Paul Battaglio and Jeremy Hall lead a panel presentation
Paul Battaglio and Jeremy Hall lead a panel presentation entitled "Enhancing Academic-Practitioner Exchange and Collaboration."

Jeremy L. Hall, professor and director of the master’s in public administration program for the School of Public Administration, led a panel presentation entitled "Enhancing Academic-Practitioner Exchange and Collaboration" for the National Academy of Public Administration. Hall, who is also co-editor-in-chief of the field’s top-ranked journal, Public Administration Review, joined co-editor-in chief Paul Battaglio, Ph.D., to discuss the importance of collaboration among practitioners and academic researchers. Established in 1967, the National Academy of Public Administration (NAPA) is a nonpartisan, nonprofit organization chartered by Congress to help government leaders solve their most critical management challenges. The elite group consists of more than 850 fellows who have made lifetime contributions to the field of public administration as scholars or practitioners.

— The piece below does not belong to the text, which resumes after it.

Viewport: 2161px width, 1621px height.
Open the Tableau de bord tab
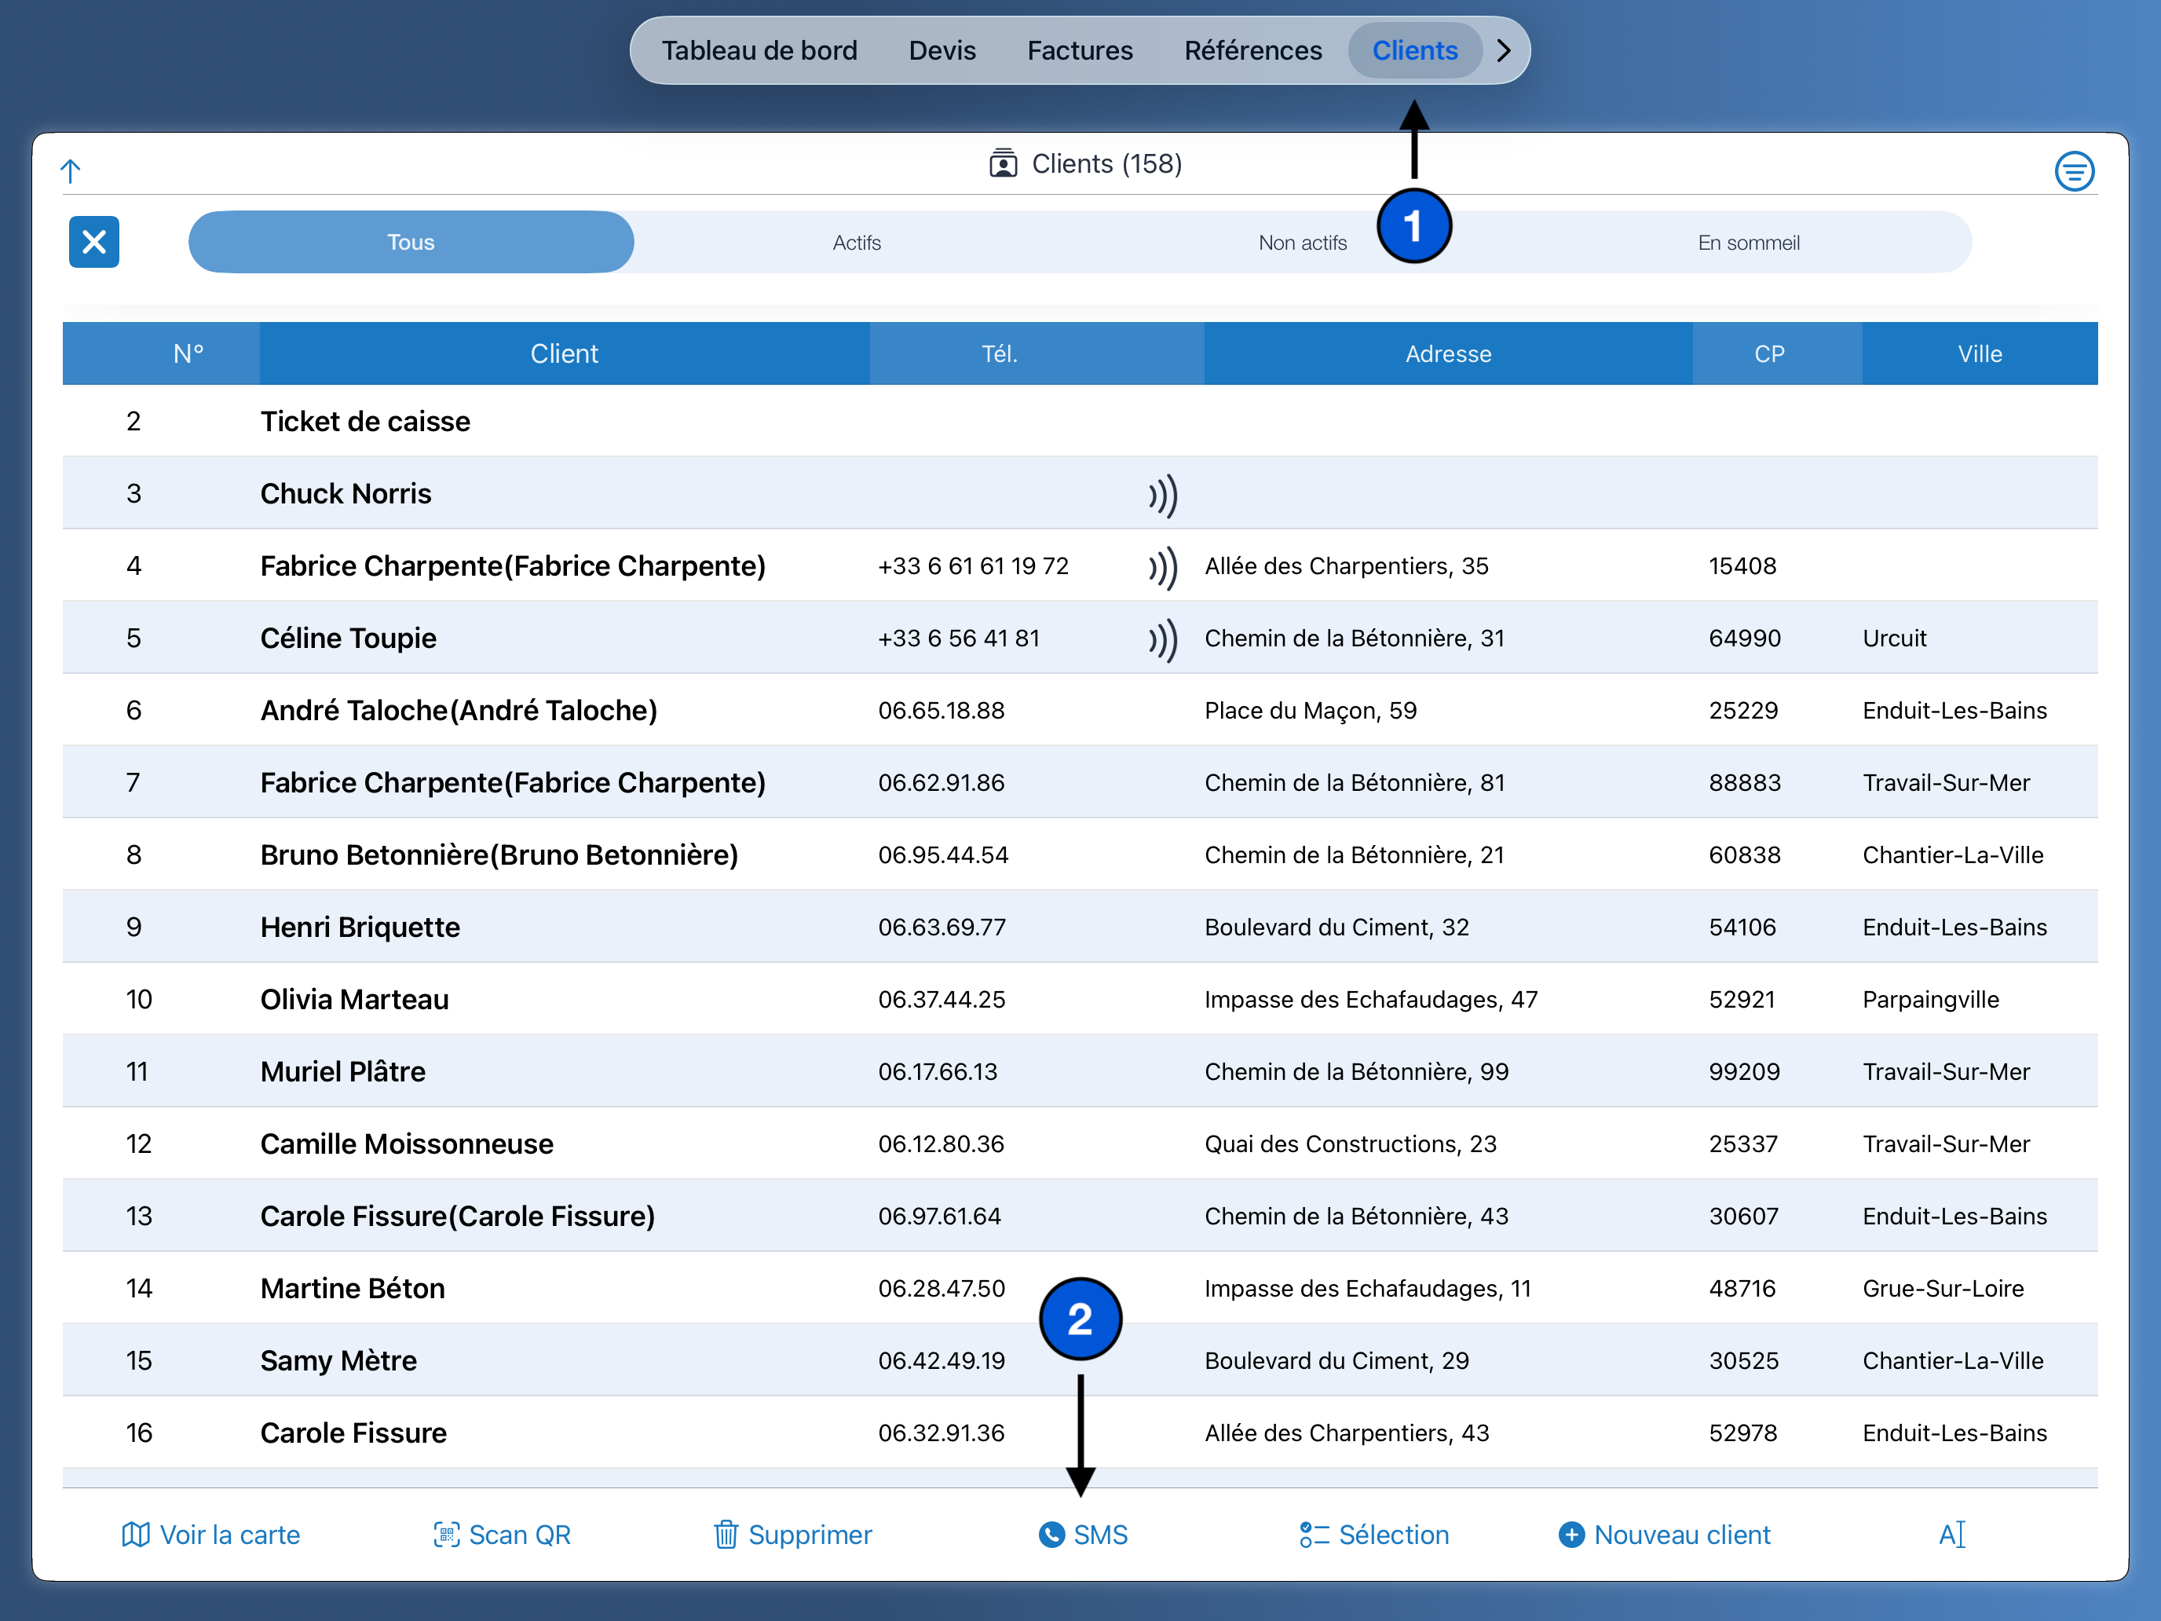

One way to ensure the advancement of the discipline is continued dialogue between faculty researchers and practitioners actively working to solve today’s complex challenges. Conversations among practitioners and faculty must address several questions: “What should we be looking forward to? Where should research be directed in the future?” says Hall. “We are actively working to bridge the gap between research and practice.” In an age where policy and practice decisions are increasingly required to be evidence-informed, Hall says it is important to ensure that research is timely, relevant and salient. Hall defined the core challenge as a distinction between the time-constrained, problem-directed research needs of government agencies and the conceptual focus of scholarly publications for tenure-earning faculty.